The “Committee” Bottleneck
Even after the detective work is done, the file isn’t closed. It enters the labyrinth of “Privileging.”
Verification confirms who you are; privileging confirms what you can do. Just because you are a surgeon doesn’t mean you are allowed to perform a specific, high-risk robotic procedure.
The doctor’s file must be reviewed by a Department Chair, then a Credentials Committee, and finally the Board of Directors. These committees often meet only once a month. If a file isn’t ready by the cutoff date for the September meeting, it gets bumped to October. That’s another 30 days of lost revenue, purely due to meeting schedules.
The Payer Enrollment Nightmare
Here is the twist: Even if the hospital finishes its work and grants the doctor privileges to work, the doctor still might not be able to see patients. Why? Because the insurance companies haven’t said yes yet.
This is the distinction between “privileging” (hospital side) and “enrollment” (insurance side).
Once the hospital clears the doctor, they must submit the doctor’s data to every insurance plan they accept—Blue Cross, Aetna, Medicare, United, etc. Each of these payers has their own timeline. They effectively redo much of the verification work the hospital just finished.

+--

▶ **Problem statement**: Resume the passage on physician credentialing after its final sentence, which says payers redo much of the hospital's verification work. The entries have no connection to the passage on physician credentialing.

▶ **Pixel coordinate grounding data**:
+--

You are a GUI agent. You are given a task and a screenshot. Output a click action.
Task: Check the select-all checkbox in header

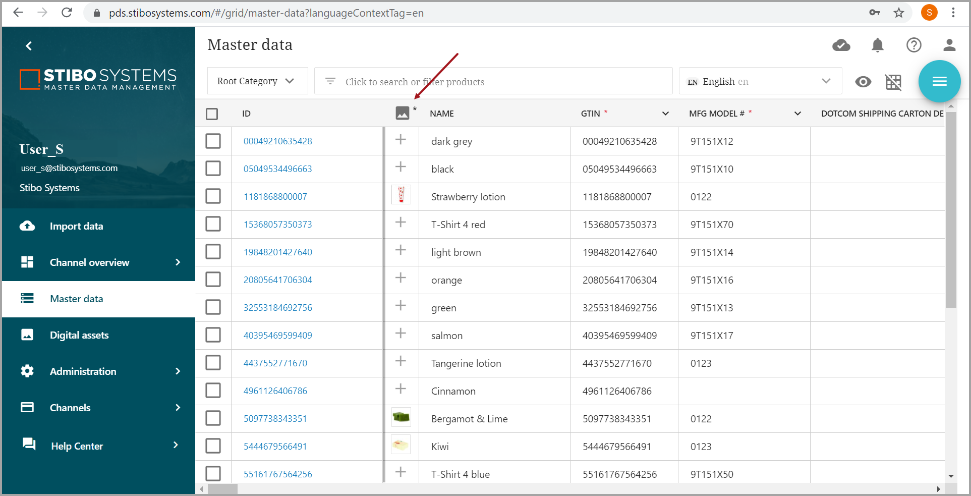[x=212, y=114]
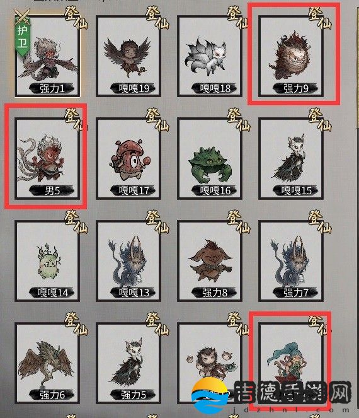Select the winged bird creature 强力6
359x418 pixels.
click(x=47, y=363)
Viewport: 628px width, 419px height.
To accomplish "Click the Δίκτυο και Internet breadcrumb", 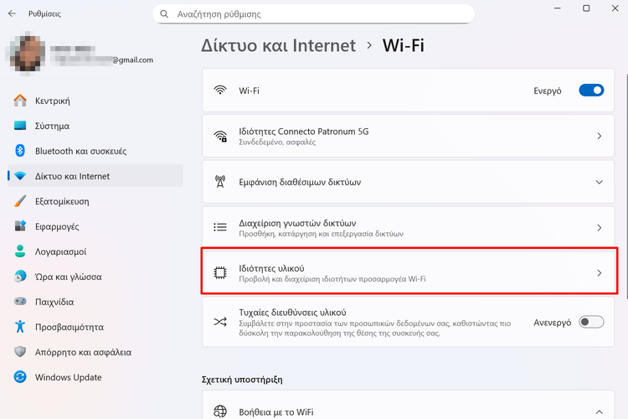I will [279, 45].
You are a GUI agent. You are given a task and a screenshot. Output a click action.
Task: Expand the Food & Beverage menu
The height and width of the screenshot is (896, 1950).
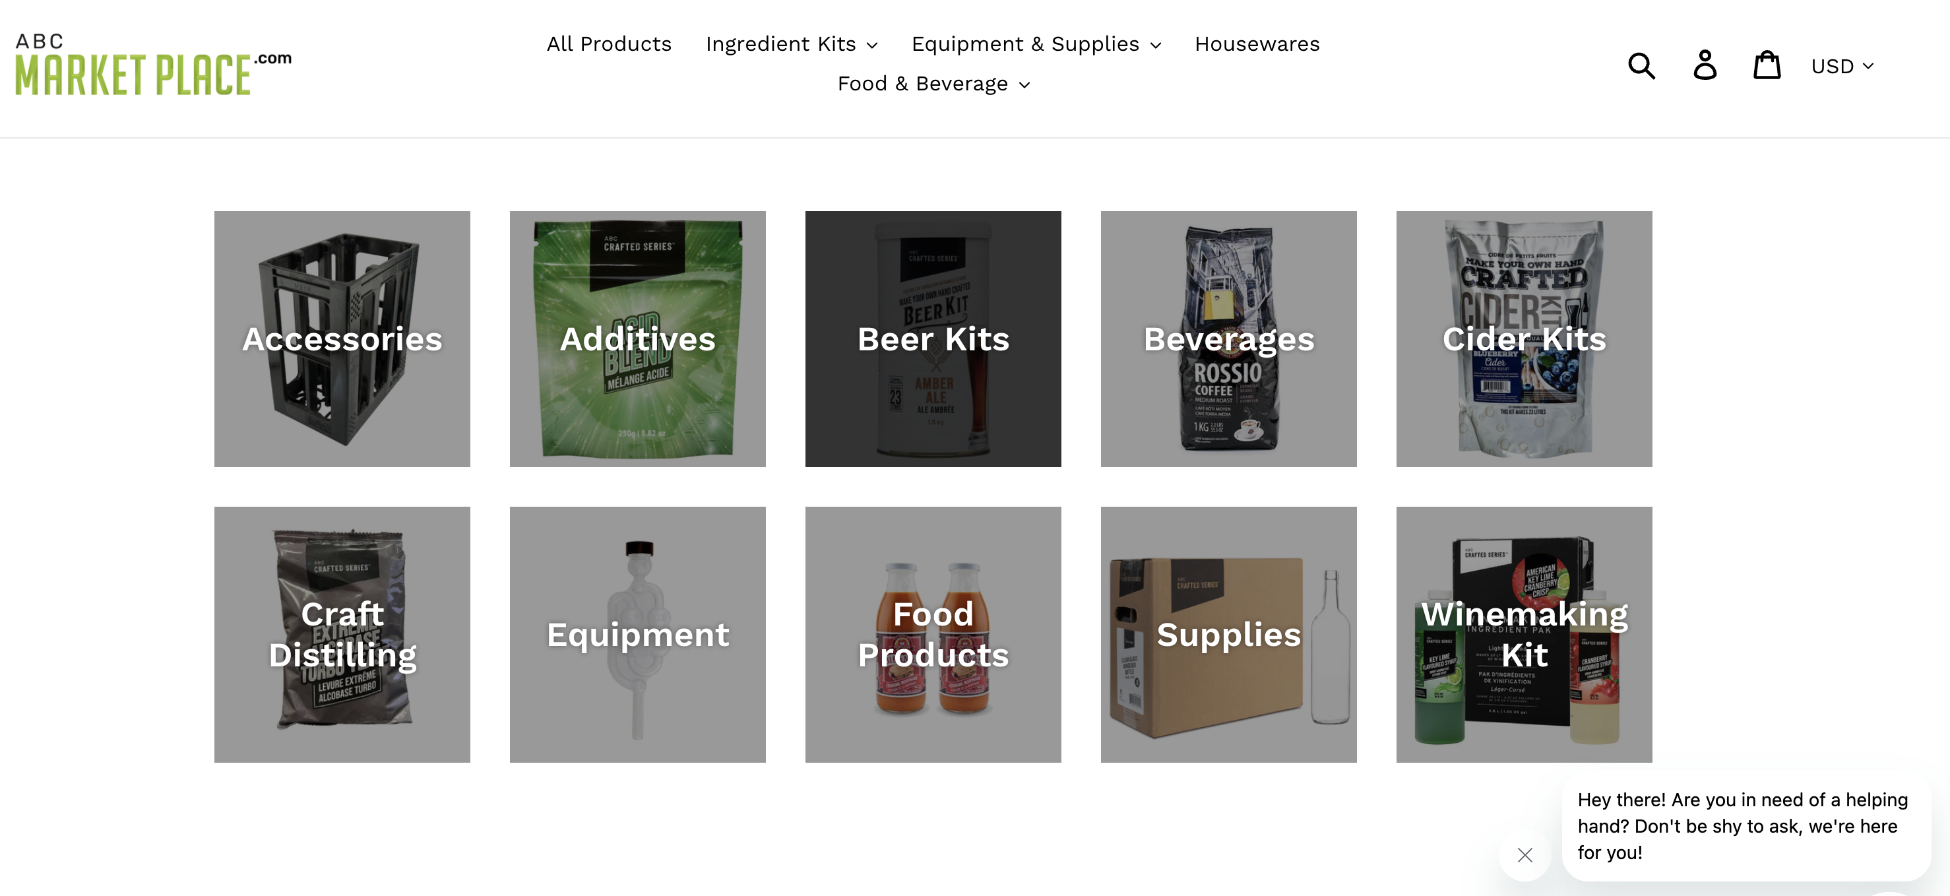coord(933,83)
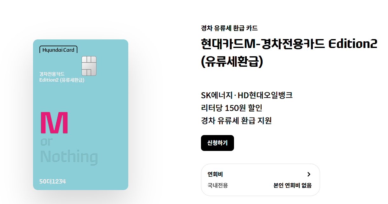Image resolution: width=388 pixels, height=204 pixels.
Task: Click 본인 연회비 없음 text
Action: coord(292,185)
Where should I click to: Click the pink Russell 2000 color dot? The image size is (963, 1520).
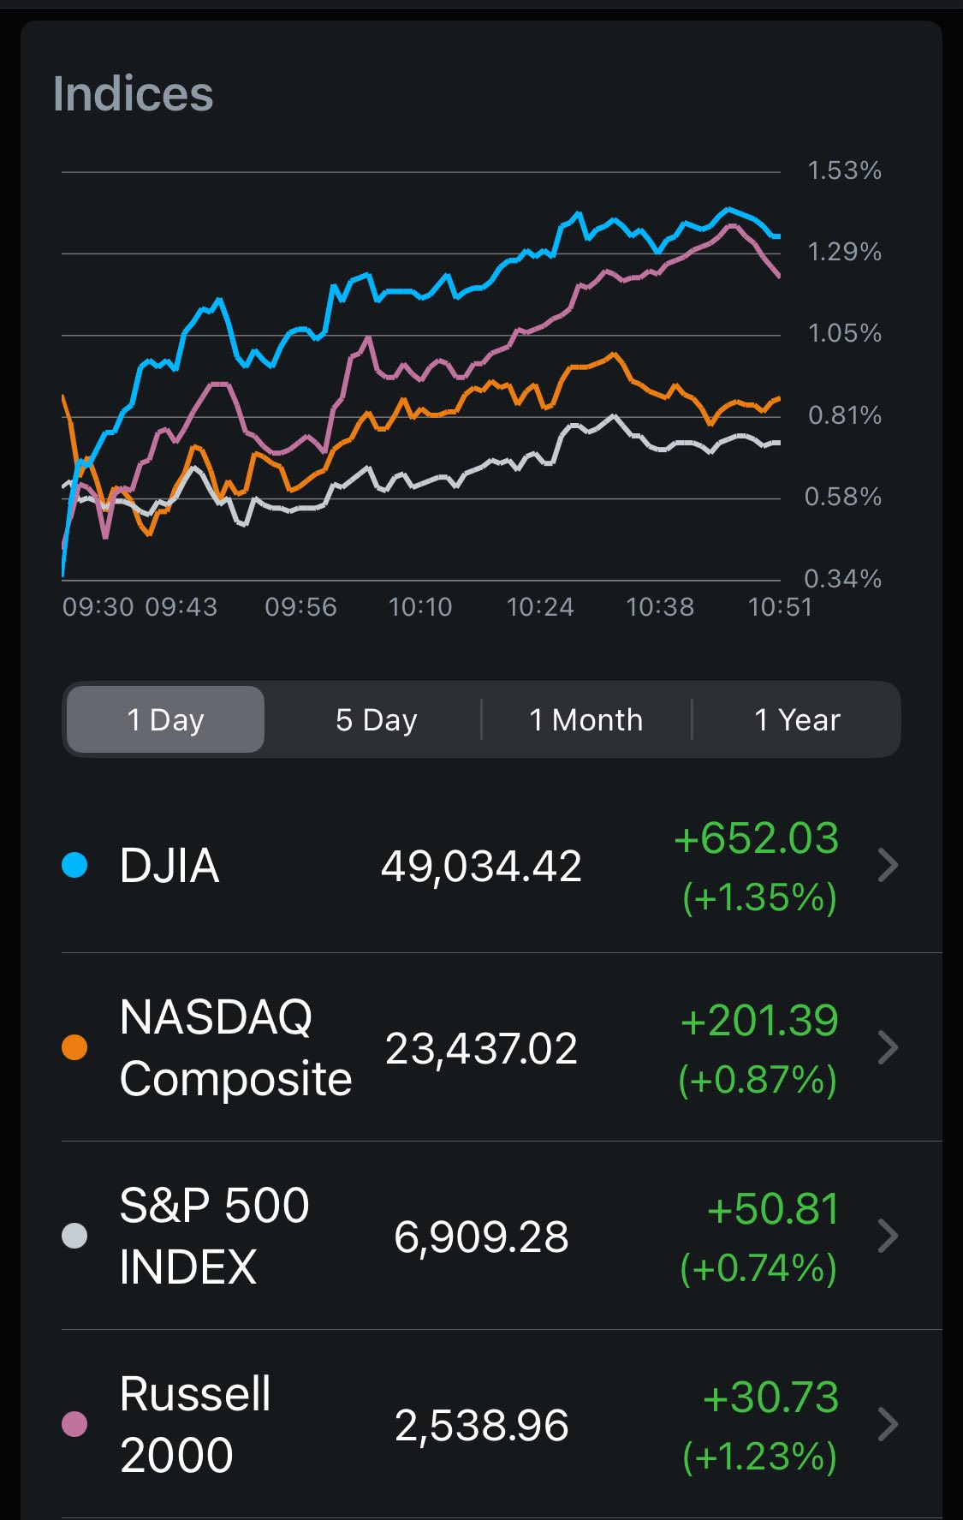(x=74, y=1424)
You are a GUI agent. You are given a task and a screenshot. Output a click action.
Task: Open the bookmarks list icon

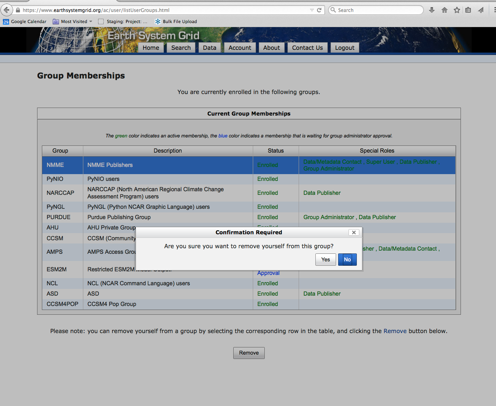pyautogui.click(x=468, y=10)
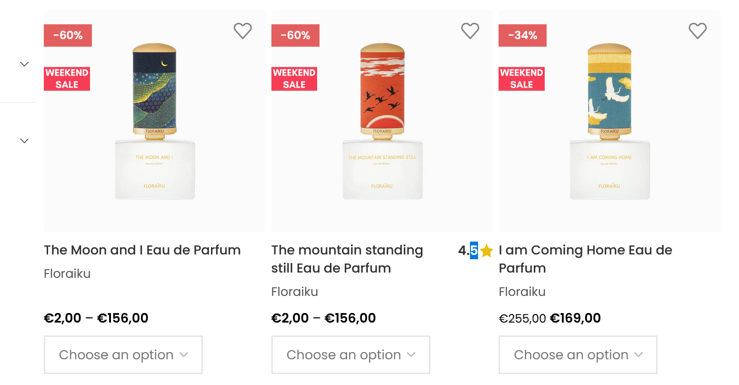View I am Coming Home bottle image
Screen dimensions: 739x385
point(609,122)
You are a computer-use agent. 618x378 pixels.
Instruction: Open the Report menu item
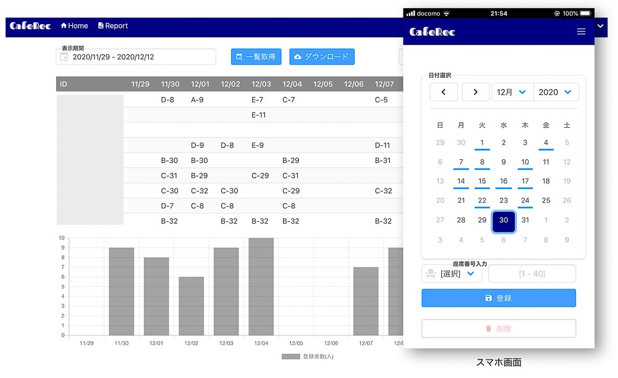pos(113,26)
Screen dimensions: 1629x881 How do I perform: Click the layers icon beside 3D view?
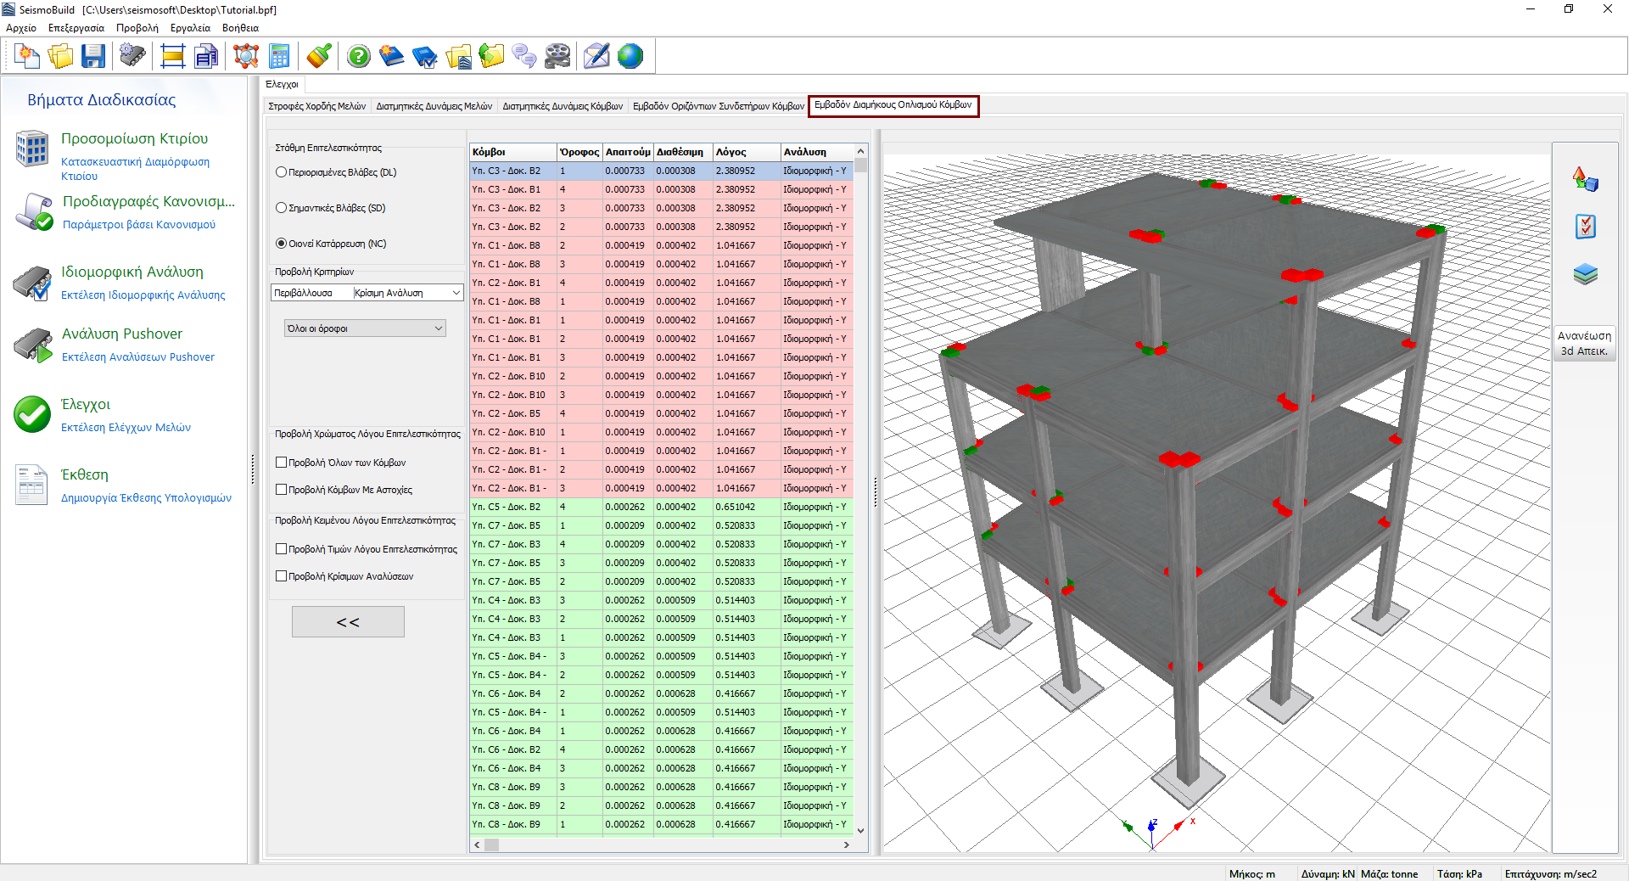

+--

▶ **Output of the task**:
This redundancy is maddening. A doctor who has been practicing for 20 years with a spotless record often has to prove their existence from scratch every time they move to a new job. Medicare enrollment can take 60 to 90 days alone. During this time, if the doctor sees a Medicare patient, the hospital cannot bill for it. So, the doctor sits in the cafeteria, waiting for a government stamp of approval.
The Data Integrity Crisis
Underlying all of this is a fundamental data problem. Provider data is messy. A doctor might change their last name after marriage, forcing a reconciliation of records. A DEA certificate might expire during the application process, resetting the clock.
Because there is no single “Central Source of Truth” for provider data in the US, every entity maintains its own siloed database. The hospital has one, the payers have theirs, and the state licensing boards have theirs. None of them talk to each other in real-time. This forces credentialing professionals to act as manual data bridges, typing information from one portal into another, introducing human error and further delays.
The Future: Automation and Delegation
The industry is reaching a breaking point. With a looming physician shortage and tightening hospital margins, the “120-day wait” is no longer sustainable.
Forward-thinking organizations are moving toward “Delegated Credentialing.” In this model, the insurance company trusts the hospital’s verification process. If the hospital says the doctor is good, the insurer accepts it immediately, bypassing the secondary review. This cuts months off the timeline.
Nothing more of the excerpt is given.